Ancient oral hygiene methods and practices seem rudimentary compared to those we use today. That said, ancient populations had definitely made the connection between oral hygiene and strong, healthy teeth.
Ancient people tried many different techniques to keep their teeth clean. Some would go as far as to attempt to clean their teeth by chewing wooden sticks or tree bark with frayed ends. Ancient Egyptians brushed their teeth using a powder made from pulverized eggshells and ox hooves mixed with water.
2. The modern toothbrush was not developed until the 1700s.
Englishman William Addis attached boar bristles to a bone handle to create the first mass-produced toothbrush. Brushes with nylon bristles and ergonomic handles were developed in the 1930s. While they were highly innovative at the time, these products seem primitive compared to modern toothbrushes.

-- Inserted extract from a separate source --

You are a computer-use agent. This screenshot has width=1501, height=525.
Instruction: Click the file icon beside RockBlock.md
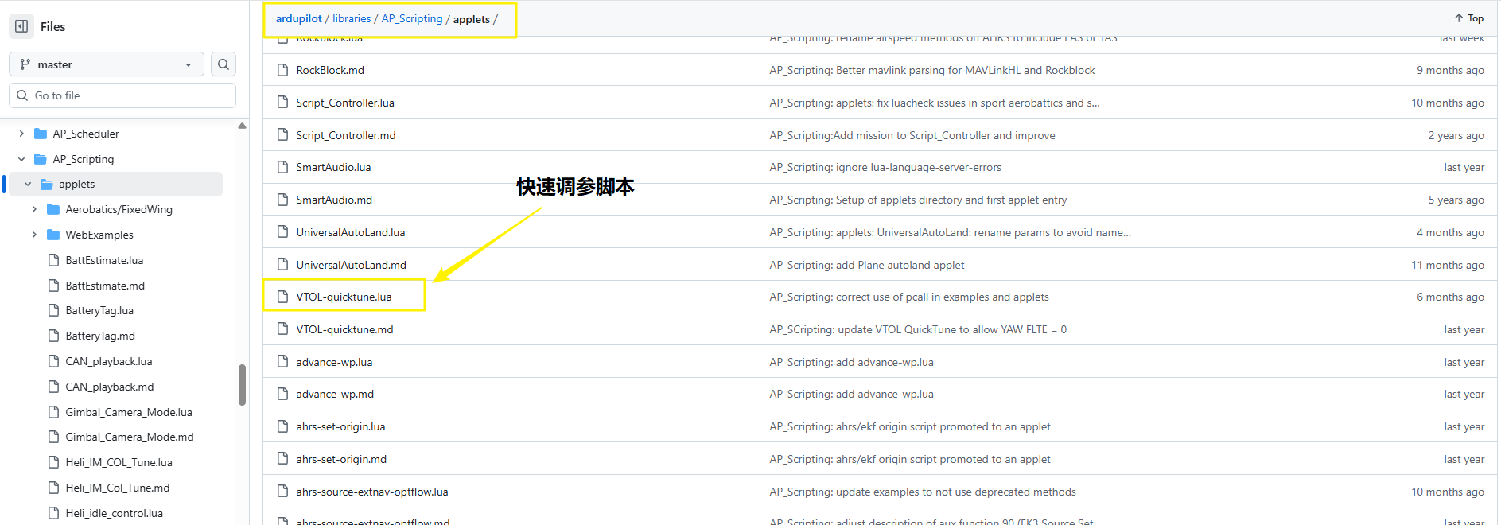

3. Not even the Tooth Fairy is immune to inflation.
The Tooth Fairy commands a lot more silver today than she did in 1900 when she left an average of 12 cents per tooth. For comparison, she left an average of one dollar in 1998 and by 2013, the going rate for a tooth reached an average of $3.50. In 2018, it was not uncommon for children to find a $5 bill under their pillows. How much do you get?
4. North Americans use around 3 million miles of dental floss every year.

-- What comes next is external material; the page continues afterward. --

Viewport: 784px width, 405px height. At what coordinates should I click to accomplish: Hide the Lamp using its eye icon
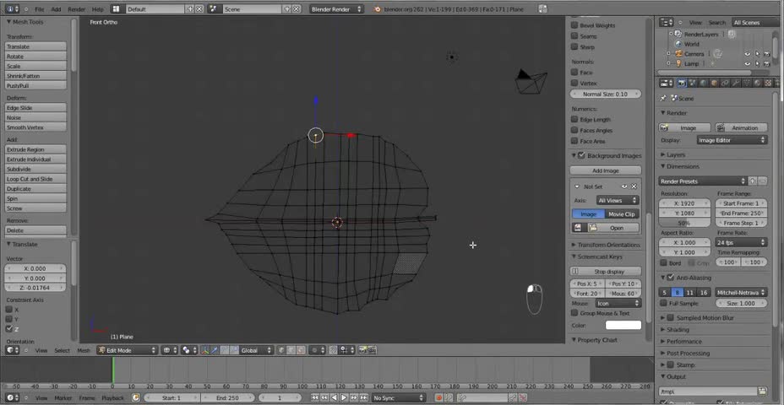coord(748,64)
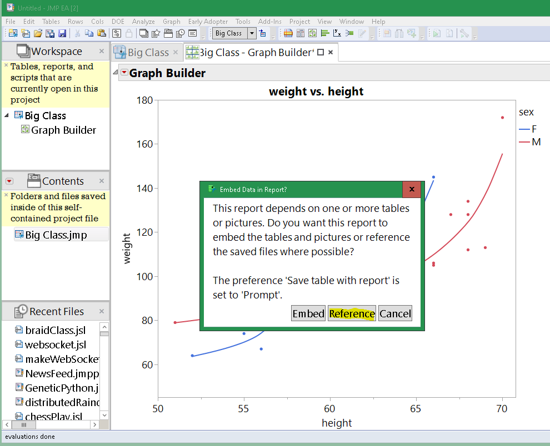Click the blue F line legend swatch
This screenshot has width=550, height=446.
point(524,129)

However, we're still not flossing enough! Only 30% of North Americans claim they floss once per day.
5. The average human produces 25,000 quarts of spit in a lifetime.
This is enough drool to fill two swimming pools! Gross.

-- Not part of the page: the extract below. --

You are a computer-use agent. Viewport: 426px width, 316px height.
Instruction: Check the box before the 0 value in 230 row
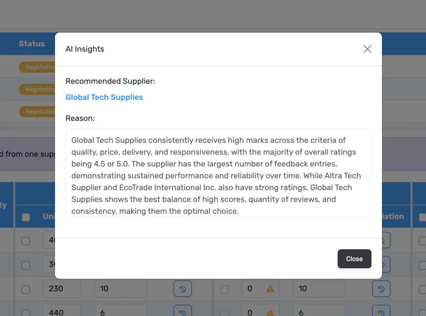click(x=224, y=289)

6. Teeth can tell us a lot about the past.
Teeth are the hardest part of any mammal, which means they are the part most often fossilized. The size, number, shape, and organization of the teeth are different in every species of mammal, making them very useful in the classification of organisms (taxonomy). Without teeth, the fossil record would be quite a lot harder to for us to understand.
7. The United States has the most cavities per person out of all the countries in the world.
On the other hand, in some countries (like China), people eat such small amounts of sugar that entire cities are completely cavity-free.
8. 'Long in the tooth' is a phrase meaning 'old'.
This expression originated with horses. As horses age, their gums recede, making it seem like their teeth are growing. The longer the teeth look, the older the horse.
9. Snails have teeth. Lots of them.
Snails and slugs eat with a jaw and a flexible band of thousands of microscopic teeth called a radula. The radula scrapes up, or rasps, food particles and the jaw cuts off larger pieces of food, like a leaf, to be rasped by the radula.
10. According to Louisiana law, if you bite someone with your natural teeth, it's assault, but if you bite them with dentures, it's aggravated assault.
This is because while simple assault is committed with your person, and aggravated assault is committed with a dangerous weapon (which dentures are, if you're using them for biting people).